To cope with loss, oncologists simply forget. Perhaps, “forget” is not the right word. “Compartmentalize,” “separate” or simply “contain,” may be better. We put all those wonderful people who have died, all that suffering, all those lives, in a corner closet of our minds, close the door and lock them away.
Perhaps. However, all those memories remain; they are part of me. Quietly, they change how I practice medicine, what I feel and how I live. Sometimes, they come back in remarkable ways.
Almost three decades ago, when I finished training and went into practice, I took an intensive review course in Cancer Medicine, in Boston. I remember the excitement of the newest research, the brilliant ideas and the astonishing diversity of disease. Most of the illnesses we discussed I had read about and studied, but I had never seen. I was frightened, but thrilled, to be starting my career. I wondered what I would see and do.
This week, I returned to Boston, to take that same review course. I was feeling a little rusty around the edges and decided that 50 hours of focused lecture about the newest discoveries, given by the best minds in oncology, would do be good for my patients and me. I was not wrong. The course was exciting, revealing and cutting edge.

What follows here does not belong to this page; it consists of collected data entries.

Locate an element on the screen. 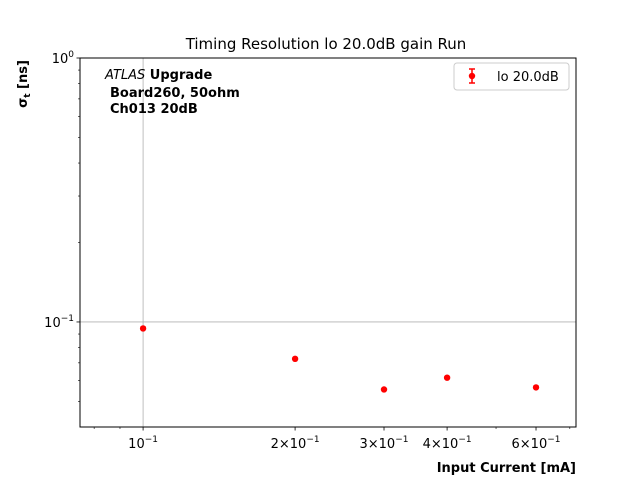 The width and height of the screenshot is (640, 480). annotation-board: Board260, 50ohm is located at coordinates (175, 94).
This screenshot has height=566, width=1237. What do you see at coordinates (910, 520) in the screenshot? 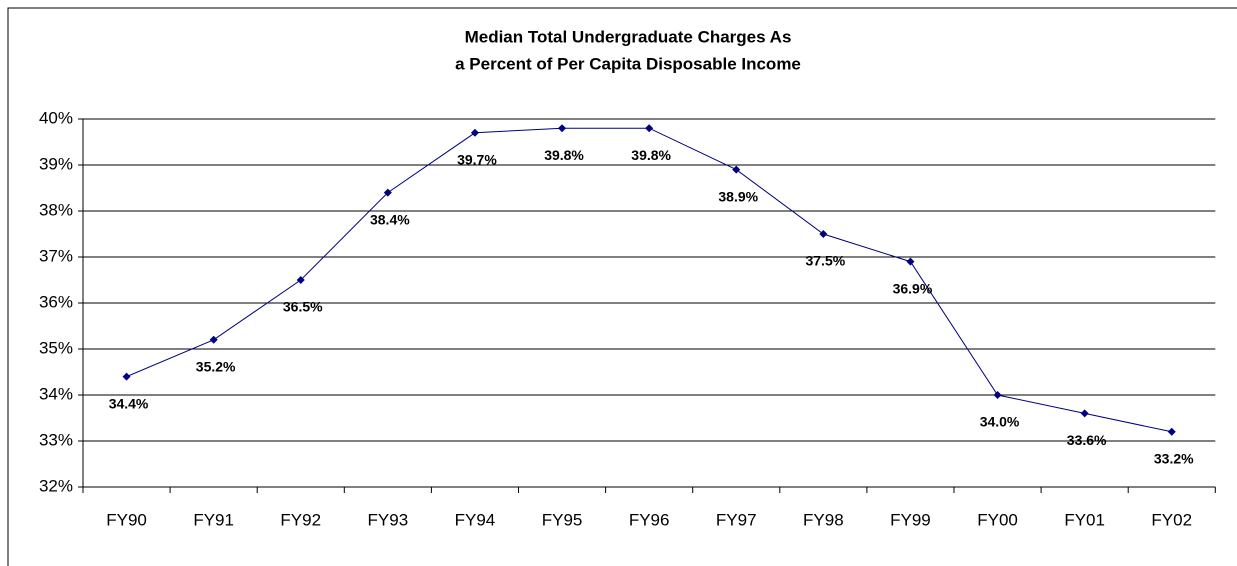
I see `x-tick-label: FY99` at bounding box center [910, 520].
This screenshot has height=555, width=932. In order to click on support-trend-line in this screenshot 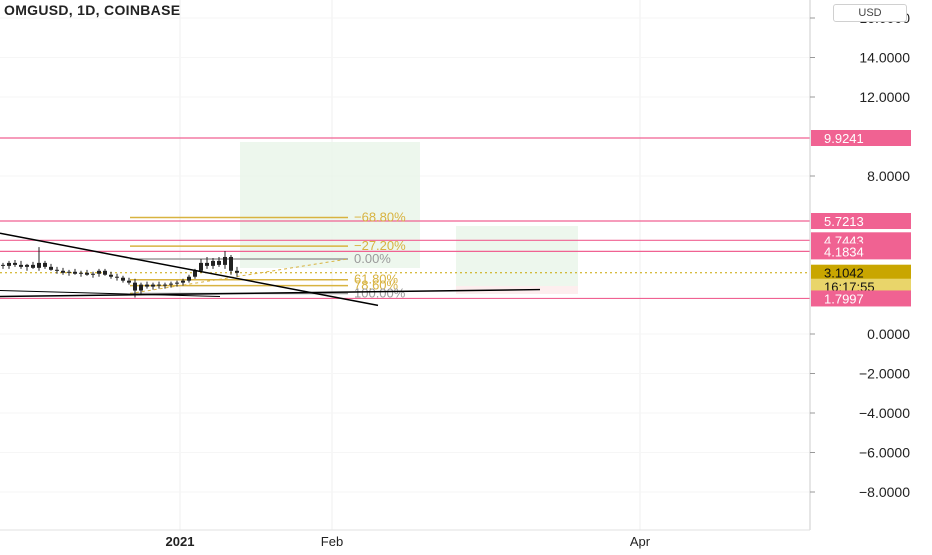, I will do `click(270, 293)`.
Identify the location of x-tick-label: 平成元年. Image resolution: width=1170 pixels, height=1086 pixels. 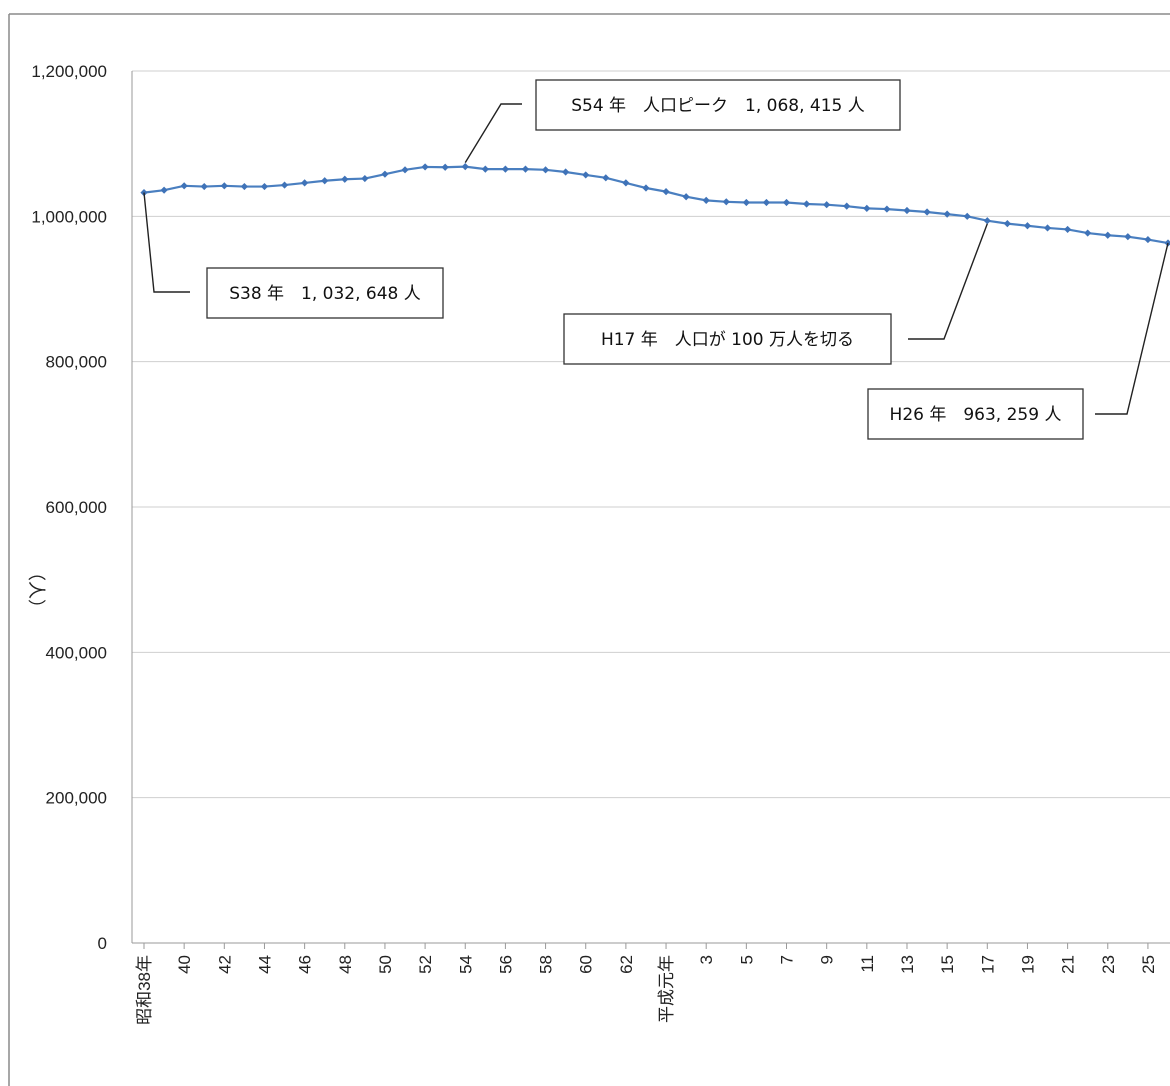
(666, 989).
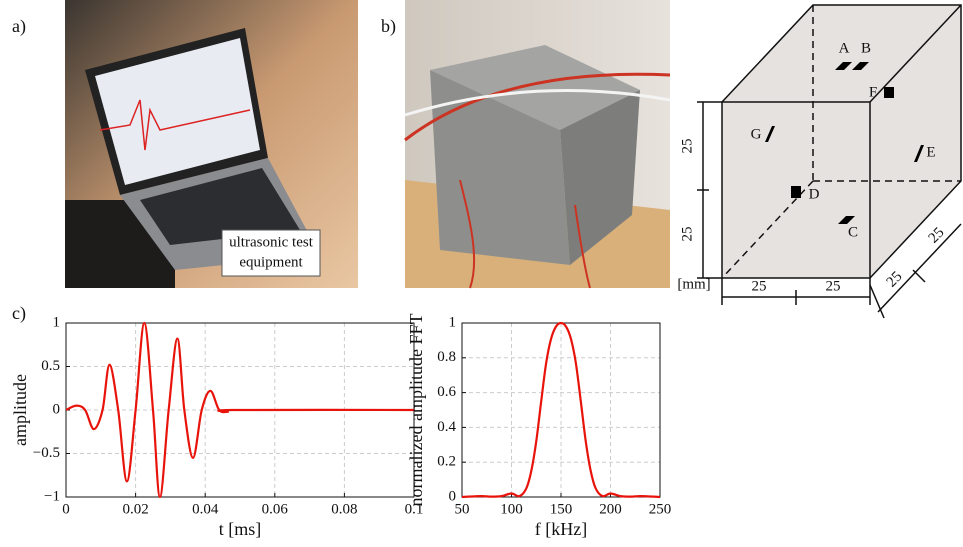 This screenshot has width=963, height=547. What do you see at coordinates (446, 462) in the screenshot?
I see `y-tick-label: 0.2` at bounding box center [446, 462].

However, this time, 28 years later, there is a difference. Of course, the science of cancer medicine has advanced tremendously, with several hundred thousand articles published, thousands of new treatments and an understanding of disease barely dreamed in 1987. Now the core of advancing oncology is not biochemistry and x-rays, but immunology, computers and genetics. However, that is not the only vital, critical change. The big difference for me is the 25,000 patients I have seen since the first time I came to Boston.

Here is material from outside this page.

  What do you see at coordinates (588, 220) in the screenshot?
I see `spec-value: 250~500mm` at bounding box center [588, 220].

As I sit in the lecture hall, and the speaker puts a PowerPoint slide on the screen, and he discusses a new therapy or particular disease breakthrough, I find that his words, the images on the screen, open, just a little, that place in my mind, in my soul, where I store all the hardest memories. I am forced to remember. The door opens up, just enough, to let out one or two patients who suffered from that particular cancer. In that moment, that patient, that person, that family, is with me again.
I remember the disease and what it did to that person, who, for a short while, depended on me. I remember the hopes, the prayers and the battle. I remember fear and suffering. I remember joy, celebration and love. I remember the treatments, in victory or defeat. Sometimes, in the most searing of moments, I remember the mistakes I made.

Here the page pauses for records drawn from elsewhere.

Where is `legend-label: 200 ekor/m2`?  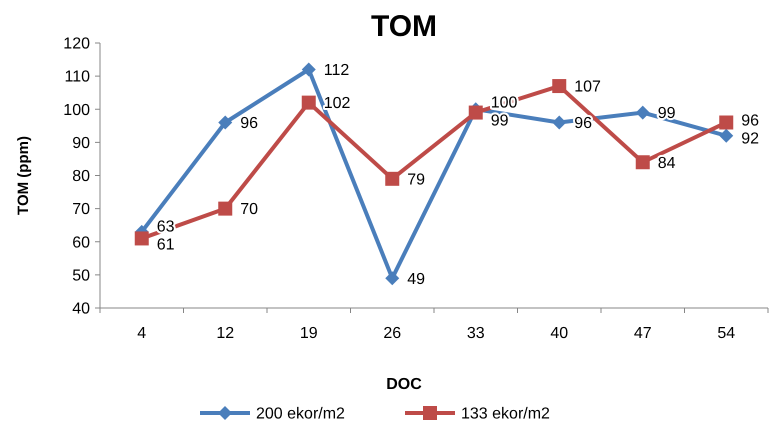 legend-label: 200 ekor/m2 is located at coordinates (301, 414).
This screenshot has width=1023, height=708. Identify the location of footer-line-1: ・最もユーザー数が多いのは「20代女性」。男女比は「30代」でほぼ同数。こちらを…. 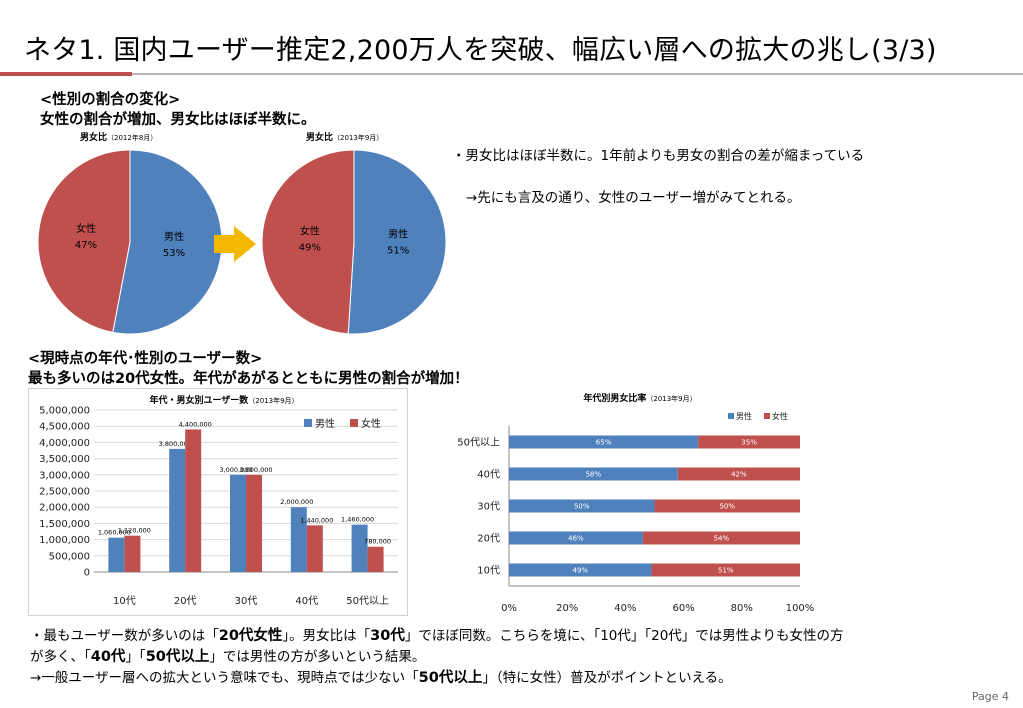
(437, 634).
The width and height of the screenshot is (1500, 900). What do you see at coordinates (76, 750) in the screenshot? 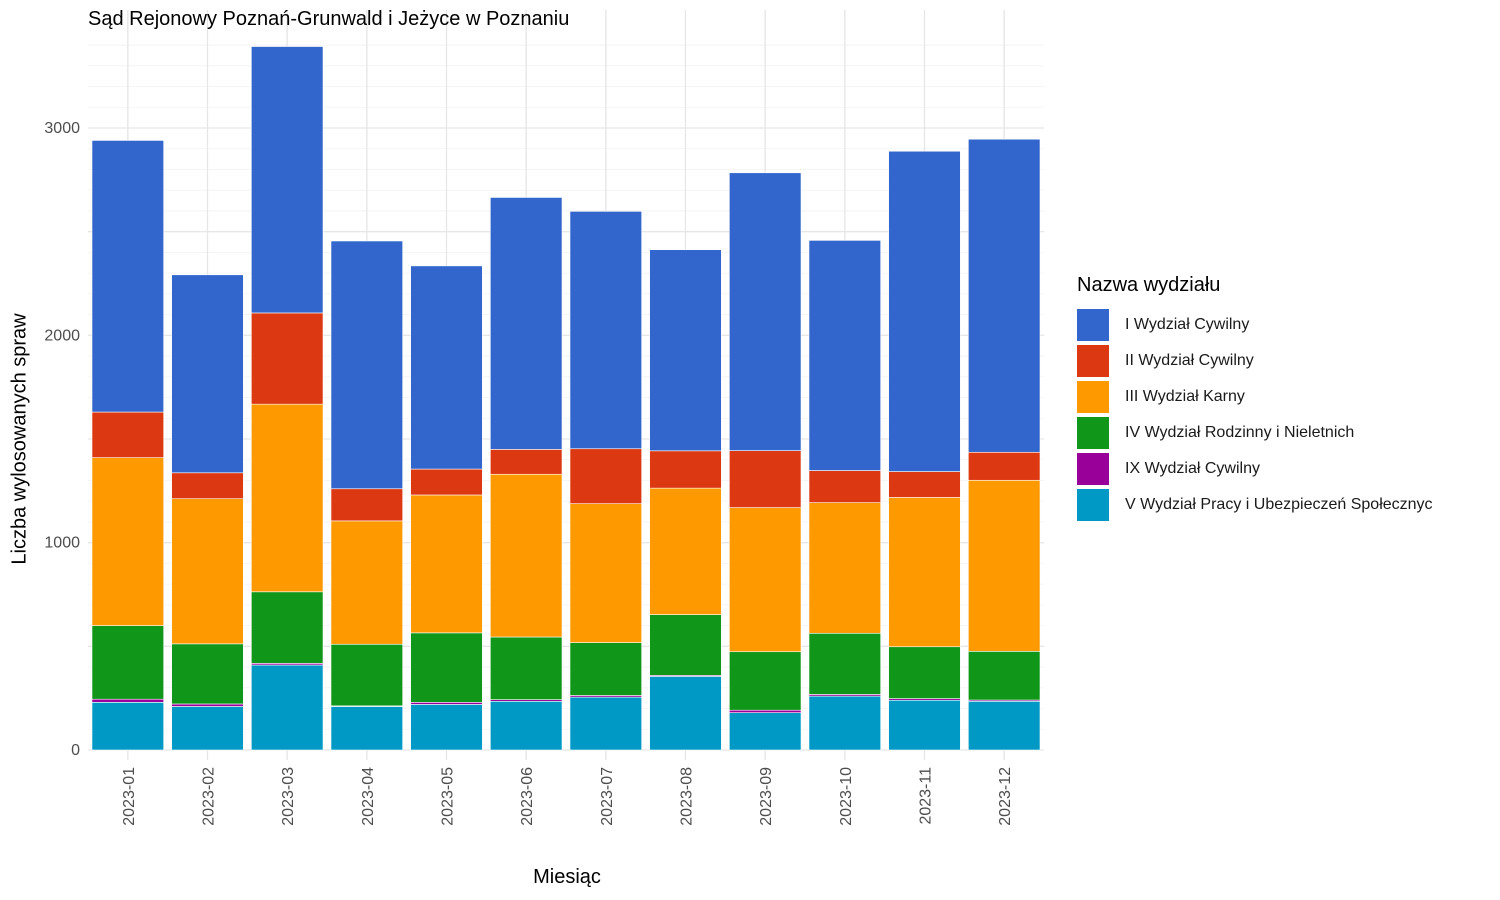
I see `y-tick-label: 0` at bounding box center [76, 750].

These are not mistakes in the “state-of-the-art” medicine I practiced. These are the things I did, which harmed or neglected, for which there was no better choice. They are the losses and errors which can be seen clearly now, looking back, through the advance of science and the perfection of hindsight. These people suffered and died because oncology did not known then, what we know now.
It is hard to hear the latest science, that most marvelous discovery, and not think of that young mother, that old man, that joyous artist, that vital leader or that smiling child, who could be saved today, but because they were sick 25, 15 or even 5 years ago, died. It rips my heart to hear discoveries, which indict my best efforts, my greatest gifts and hardest work. However, the regret rings hollow, when faced with overgrown headstones and all that remains of a life is ash in an urn.
I wonder if the changes, the advancements in medicine, in life itself, can clash so violently with the ghosts of the past, as to make one welcome failing memory, or seek pathologic distraction to reinforce denial. Perhaps. Nonetheless, in order to use the latest tools and fight for today’s patients, I will gently close the closet door, once again. However, wisps of memory, of those lives, will always remain. Every cure is built on the dreams and graves of those that have come before.